[Rows of pointing data]
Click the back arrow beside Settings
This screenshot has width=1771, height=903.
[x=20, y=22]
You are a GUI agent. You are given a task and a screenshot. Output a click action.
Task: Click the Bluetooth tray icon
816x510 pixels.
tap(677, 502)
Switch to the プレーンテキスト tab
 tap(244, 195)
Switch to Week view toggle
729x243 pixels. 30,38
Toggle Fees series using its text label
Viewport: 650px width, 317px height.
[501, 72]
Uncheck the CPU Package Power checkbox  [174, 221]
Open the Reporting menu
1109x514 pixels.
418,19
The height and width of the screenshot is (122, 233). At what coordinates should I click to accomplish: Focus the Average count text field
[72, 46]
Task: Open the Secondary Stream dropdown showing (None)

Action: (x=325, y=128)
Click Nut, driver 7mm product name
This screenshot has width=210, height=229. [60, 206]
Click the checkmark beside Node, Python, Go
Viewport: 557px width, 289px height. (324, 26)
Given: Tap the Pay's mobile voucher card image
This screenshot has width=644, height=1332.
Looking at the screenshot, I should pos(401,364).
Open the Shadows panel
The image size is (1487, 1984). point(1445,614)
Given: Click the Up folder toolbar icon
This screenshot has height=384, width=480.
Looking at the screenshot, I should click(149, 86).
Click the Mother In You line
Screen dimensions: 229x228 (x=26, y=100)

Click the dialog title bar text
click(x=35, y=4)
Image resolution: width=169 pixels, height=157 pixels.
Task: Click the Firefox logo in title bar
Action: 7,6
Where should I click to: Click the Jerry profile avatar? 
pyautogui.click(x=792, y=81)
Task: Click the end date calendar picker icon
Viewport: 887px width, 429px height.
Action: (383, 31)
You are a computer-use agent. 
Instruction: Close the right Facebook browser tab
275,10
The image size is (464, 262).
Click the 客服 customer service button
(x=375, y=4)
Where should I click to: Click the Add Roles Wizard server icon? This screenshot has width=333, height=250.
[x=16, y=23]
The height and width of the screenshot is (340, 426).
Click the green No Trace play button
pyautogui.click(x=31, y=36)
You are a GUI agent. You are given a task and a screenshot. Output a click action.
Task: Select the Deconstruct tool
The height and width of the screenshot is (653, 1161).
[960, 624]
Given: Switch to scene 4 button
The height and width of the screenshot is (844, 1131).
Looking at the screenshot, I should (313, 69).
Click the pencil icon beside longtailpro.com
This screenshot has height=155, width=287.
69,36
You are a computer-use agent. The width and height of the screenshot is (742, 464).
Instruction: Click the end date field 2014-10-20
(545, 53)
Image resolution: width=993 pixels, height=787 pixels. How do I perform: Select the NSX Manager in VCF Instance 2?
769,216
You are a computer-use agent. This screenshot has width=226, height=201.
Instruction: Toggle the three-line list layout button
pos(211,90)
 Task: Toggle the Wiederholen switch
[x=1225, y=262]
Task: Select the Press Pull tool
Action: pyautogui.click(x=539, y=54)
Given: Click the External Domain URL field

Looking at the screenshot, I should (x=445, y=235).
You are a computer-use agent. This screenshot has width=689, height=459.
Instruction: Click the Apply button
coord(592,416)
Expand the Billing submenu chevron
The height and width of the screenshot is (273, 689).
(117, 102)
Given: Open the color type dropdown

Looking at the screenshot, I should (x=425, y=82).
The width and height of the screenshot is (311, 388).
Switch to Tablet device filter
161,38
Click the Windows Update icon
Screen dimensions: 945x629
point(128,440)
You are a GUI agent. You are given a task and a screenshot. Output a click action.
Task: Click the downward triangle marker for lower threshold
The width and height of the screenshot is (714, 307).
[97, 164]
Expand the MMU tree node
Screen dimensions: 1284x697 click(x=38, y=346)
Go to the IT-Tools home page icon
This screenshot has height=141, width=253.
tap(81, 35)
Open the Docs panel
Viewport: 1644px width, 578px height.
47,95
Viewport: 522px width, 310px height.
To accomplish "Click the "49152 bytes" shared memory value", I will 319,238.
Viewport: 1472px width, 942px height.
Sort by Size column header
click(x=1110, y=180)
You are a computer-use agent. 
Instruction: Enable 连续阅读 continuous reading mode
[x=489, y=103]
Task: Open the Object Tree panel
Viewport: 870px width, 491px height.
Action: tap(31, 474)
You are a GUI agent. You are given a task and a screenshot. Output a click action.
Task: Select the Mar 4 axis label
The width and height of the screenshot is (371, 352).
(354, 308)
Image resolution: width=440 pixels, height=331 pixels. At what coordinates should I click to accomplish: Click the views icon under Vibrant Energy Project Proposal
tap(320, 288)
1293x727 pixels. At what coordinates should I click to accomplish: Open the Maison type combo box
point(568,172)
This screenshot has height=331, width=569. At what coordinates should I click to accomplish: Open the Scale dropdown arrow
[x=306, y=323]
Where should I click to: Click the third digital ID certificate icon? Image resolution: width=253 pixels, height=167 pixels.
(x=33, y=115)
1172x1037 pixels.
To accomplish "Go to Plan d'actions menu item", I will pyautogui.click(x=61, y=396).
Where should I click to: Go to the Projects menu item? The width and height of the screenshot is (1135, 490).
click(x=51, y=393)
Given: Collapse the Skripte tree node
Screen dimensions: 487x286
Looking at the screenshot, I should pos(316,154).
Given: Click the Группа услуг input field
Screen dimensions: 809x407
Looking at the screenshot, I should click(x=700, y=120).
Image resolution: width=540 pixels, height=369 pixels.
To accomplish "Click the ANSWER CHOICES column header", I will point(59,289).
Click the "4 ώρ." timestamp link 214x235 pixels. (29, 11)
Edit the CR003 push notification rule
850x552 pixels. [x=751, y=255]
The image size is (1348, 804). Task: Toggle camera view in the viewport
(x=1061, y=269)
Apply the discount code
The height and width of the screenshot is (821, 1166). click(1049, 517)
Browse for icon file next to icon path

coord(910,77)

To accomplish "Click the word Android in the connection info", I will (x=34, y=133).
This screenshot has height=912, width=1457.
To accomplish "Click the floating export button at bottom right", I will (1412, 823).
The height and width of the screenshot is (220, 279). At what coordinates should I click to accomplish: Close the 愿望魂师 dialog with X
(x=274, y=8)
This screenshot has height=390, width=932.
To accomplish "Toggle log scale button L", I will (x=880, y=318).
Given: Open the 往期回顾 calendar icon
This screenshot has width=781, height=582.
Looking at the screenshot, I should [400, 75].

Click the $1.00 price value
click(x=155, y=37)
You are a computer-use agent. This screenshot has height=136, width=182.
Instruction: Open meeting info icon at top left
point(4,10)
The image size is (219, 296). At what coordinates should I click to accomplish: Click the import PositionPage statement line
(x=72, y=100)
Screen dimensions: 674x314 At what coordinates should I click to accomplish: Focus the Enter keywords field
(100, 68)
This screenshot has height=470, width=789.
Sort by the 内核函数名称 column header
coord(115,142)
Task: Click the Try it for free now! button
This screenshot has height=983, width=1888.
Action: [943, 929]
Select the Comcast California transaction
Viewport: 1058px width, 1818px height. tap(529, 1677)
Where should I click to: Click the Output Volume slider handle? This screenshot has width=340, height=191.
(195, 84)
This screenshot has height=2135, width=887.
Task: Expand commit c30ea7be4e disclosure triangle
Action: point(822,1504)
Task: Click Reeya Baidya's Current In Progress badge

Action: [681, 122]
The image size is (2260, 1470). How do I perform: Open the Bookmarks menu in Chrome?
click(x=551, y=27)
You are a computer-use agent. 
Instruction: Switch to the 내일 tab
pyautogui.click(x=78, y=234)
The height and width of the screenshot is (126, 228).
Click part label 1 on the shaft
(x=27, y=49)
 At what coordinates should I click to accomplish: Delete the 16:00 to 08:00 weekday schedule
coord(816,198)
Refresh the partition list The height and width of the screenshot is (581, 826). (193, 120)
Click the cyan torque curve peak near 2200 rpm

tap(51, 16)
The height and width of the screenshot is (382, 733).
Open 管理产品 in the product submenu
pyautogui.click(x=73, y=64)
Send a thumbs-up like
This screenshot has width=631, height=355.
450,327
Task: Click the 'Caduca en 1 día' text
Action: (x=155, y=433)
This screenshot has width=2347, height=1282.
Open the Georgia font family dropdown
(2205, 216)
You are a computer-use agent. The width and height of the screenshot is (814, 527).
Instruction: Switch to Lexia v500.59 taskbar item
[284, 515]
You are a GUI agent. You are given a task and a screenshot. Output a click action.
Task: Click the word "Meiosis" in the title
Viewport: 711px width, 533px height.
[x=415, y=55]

**GIVEN EXERCISE**
Write out everything in the data above, from the first line down to the line that contains "pyautogui.click(x=31, y=36)", with both ends included and each line reproduced unchanged.

**REPLY**
Click the back arrow beside Settings
This screenshot has width=1771, height=903.
[x=20, y=22]
You are a GUI agent. You are given a task and a screenshot. Output a click action.
Task: Click the Bluetooth tray icon
816x510 pixels.
tap(677, 502)
Switch to the プレーンテキスト tab
 tap(244, 195)
Switch to Week view toggle
729x243 pixels. 30,38
Toggle Fees series using its text label
Viewport: 650px width, 317px height.
[501, 72]
Uncheck the CPU Package Power checkbox  [174, 221]
Open the Reporting menu
1109x514 pixels.
418,19
The height and width of the screenshot is (122, 233). At what coordinates should I click to accomplish: Focus the Average count text field
[72, 46]
Task: Open the Secondary Stream dropdown showing (None)

Action: (x=325, y=128)
Click Nut, driver 7mm product name
This screenshot has width=210, height=229. [60, 206]
Click the checkmark beside Node, Python, Go
Viewport: 557px width, 289px height. (324, 26)
Given: Tap the Pay's mobile voucher card image
This screenshot has width=644, height=1332.
Looking at the screenshot, I should pos(401,364).
Open the Shadows panel
The image size is (1487, 1984). point(1445,614)
Given: Click the Up folder toolbar icon
This screenshot has height=384, width=480.
Looking at the screenshot, I should click(149, 86).
Click the Mother In You line
Screen dimensions: 229x228 (x=26, y=100)

Click the dialog title bar text
click(x=35, y=4)
Image resolution: width=169 pixels, height=157 pixels.
Task: Click the Firefox logo in title bar
Action: 7,6
Where should I click to: Click the Jerry profile avatar? 
pyautogui.click(x=792, y=81)
Task: Click the end date calendar picker icon
Viewport: 887px width, 429px height.
Action: (383, 31)
You are a computer-use agent. 
Instruction: Close the right Facebook browser tab
275,10
The image size is (464, 262).
Click the 客服 customer service button
(x=375, y=4)
Where should I click to: Click the Add Roles Wizard server icon? This screenshot has width=333, height=250.
[x=16, y=23]
The height and width of the screenshot is (340, 426).
Click the green No Trace play button
pyautogui.click(x=31, y=36)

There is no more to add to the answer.